Société

Attaquée sur son attachement à l’Algérie, Rayene Bouzitoun, la jeune conseillère de Trudeau, répond

Le buzz autour de Rayene Bouzitoun, jeune conseillère d’origine algérienne de Justin Trudeau, apporte son lot de critiques négatives. Sur les réseaux sociaux, beaucoup ont notamment mis en doute son attachement et ses liens avec l’Algérie.

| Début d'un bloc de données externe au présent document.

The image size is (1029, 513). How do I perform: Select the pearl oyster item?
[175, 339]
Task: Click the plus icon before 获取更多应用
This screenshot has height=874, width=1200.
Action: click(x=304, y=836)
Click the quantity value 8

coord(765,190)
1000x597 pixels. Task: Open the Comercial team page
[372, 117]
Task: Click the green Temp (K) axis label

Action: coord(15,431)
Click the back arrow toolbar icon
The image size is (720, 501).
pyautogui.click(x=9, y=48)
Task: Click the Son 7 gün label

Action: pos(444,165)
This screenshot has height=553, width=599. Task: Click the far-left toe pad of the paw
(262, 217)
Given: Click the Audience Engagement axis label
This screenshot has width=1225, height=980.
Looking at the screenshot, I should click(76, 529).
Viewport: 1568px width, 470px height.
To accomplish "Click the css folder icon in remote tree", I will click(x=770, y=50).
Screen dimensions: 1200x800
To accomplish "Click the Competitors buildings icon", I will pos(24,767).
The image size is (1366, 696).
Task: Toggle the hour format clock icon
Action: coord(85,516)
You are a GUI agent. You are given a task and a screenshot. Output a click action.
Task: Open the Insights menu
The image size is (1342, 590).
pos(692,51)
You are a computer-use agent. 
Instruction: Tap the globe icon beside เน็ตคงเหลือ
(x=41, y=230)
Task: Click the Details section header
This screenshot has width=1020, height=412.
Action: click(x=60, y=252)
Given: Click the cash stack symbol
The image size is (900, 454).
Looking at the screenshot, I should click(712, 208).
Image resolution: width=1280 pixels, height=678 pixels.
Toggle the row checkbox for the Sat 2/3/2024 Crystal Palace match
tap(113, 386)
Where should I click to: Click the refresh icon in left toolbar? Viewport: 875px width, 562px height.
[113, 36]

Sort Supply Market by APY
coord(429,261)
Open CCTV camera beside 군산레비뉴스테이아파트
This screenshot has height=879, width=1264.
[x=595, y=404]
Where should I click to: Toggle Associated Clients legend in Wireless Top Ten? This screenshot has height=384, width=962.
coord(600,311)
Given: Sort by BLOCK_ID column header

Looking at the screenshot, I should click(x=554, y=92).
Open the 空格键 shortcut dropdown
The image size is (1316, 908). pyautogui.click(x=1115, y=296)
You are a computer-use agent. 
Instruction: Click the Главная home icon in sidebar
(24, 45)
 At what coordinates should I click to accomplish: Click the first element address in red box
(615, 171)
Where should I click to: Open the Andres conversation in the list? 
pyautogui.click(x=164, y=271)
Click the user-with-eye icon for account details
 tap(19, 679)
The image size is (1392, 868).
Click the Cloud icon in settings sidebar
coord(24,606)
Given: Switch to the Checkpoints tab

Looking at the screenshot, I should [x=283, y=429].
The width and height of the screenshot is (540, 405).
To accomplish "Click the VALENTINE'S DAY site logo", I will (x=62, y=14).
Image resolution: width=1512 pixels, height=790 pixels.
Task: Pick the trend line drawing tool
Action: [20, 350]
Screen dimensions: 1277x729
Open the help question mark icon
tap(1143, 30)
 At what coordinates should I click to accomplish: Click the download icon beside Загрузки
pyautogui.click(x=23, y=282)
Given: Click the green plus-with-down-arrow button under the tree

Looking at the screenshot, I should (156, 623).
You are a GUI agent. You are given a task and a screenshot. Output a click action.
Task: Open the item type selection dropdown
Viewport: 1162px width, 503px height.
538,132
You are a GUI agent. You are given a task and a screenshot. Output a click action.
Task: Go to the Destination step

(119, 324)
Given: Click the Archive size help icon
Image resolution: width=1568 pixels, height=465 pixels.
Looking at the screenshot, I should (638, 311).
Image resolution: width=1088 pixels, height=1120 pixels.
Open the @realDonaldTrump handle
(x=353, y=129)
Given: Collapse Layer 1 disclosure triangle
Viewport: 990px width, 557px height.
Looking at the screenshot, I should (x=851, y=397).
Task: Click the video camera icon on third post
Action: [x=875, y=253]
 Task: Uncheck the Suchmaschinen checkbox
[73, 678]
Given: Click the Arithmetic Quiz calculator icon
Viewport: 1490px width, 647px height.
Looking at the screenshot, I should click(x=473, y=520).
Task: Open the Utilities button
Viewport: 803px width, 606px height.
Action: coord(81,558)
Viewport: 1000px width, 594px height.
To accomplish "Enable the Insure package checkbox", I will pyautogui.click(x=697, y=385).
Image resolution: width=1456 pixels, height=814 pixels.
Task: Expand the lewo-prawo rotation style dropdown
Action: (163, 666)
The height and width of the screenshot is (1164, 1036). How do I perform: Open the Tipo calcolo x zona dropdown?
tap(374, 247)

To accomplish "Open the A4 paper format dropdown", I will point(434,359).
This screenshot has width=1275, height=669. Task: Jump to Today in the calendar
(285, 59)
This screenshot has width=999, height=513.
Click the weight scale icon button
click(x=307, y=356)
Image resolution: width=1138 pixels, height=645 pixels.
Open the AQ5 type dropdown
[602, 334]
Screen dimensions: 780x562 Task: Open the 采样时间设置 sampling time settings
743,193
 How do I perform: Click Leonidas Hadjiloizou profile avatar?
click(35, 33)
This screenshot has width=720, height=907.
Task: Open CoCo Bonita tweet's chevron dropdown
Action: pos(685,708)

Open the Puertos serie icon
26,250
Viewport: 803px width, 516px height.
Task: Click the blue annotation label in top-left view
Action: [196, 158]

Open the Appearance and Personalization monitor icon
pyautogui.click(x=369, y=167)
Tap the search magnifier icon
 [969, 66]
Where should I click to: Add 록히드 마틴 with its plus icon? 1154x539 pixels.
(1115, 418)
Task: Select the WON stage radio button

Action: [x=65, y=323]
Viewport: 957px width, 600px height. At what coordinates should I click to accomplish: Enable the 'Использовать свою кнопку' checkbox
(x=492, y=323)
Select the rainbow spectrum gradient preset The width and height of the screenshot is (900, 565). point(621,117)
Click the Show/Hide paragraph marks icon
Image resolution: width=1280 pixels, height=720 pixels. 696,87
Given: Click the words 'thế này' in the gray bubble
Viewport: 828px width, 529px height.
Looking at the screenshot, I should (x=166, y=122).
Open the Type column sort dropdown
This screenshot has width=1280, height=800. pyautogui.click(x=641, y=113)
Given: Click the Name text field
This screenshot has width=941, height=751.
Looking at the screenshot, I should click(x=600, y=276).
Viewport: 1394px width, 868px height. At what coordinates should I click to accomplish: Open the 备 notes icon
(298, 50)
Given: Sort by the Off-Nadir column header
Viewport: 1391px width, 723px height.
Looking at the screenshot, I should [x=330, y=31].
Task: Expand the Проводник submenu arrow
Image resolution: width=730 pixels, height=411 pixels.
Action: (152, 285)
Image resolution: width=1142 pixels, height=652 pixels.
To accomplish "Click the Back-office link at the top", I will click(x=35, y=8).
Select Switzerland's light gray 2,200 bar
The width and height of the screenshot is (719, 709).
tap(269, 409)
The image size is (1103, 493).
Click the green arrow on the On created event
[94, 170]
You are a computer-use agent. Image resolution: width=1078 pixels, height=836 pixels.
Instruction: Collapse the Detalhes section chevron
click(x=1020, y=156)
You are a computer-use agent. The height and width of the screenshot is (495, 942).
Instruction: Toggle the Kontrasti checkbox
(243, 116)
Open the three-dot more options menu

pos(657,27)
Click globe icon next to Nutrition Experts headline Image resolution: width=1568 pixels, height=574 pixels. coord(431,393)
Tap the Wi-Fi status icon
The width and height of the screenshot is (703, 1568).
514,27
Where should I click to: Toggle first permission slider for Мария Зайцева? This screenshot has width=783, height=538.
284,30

L’Algéro-Canadienne de 18 ans a réagi sur sa page facebook à ces accusations. « Plusieurs ont vu en ce fait une raison de me renier mon appartenance à mon pays natal. Or, ce qui n’a pas été précisé est que mes souvenirs sont profondément reliés à mon pays, que mon éducation et mes valeurs me sont majoritairement léguées de la culture algérienne. Vivre au Canada pendant 15 ans a, sans l’ombre d’un doute, métamorphosé mon identité, mais jamais cette identité multiple a interféré avec mon rapport au pays natal », explique cette native de Skikda.

« Aussi, j’ai 18 ans. Je suis jeune et à l’égale de beaucoup d’autres jeunes qui avancent à contre-vent vers le chemin du savoir, je vis une réalité et je côtoie des gens de milieux tellement diversifiés que j’en développe ma forme d’expertise. Je pense que nous discréditons aveuglément le potentiel qui se cache dans nos jeunes et qu’en investissant davantage sur leur implication dans nos sociétés, on sème pour une récolte qui promet. Alors oui, à 18 ans il est possible de donner des recommandations à un chef d’État pour l’unique raison que les décisions prises par les gouvernements ont un impact direct sur la jeunesse », poursuit-elle.

Et de conclure : « Comme le dit un proverbe bien de chez moi, qui pense à l’avenir ne peut tomber dans l’abîme. Alors, je vous en prie…pensons un peu à notre avenir ! »

Rayene Bouzitoun fait partie de la deuxième génération des Algériens du Canada. Ceux qui sont nés au Canada ou arrivés en bas âge représentent le tiers des 120 000 à 150 000 Algériens, selon les différentes sources.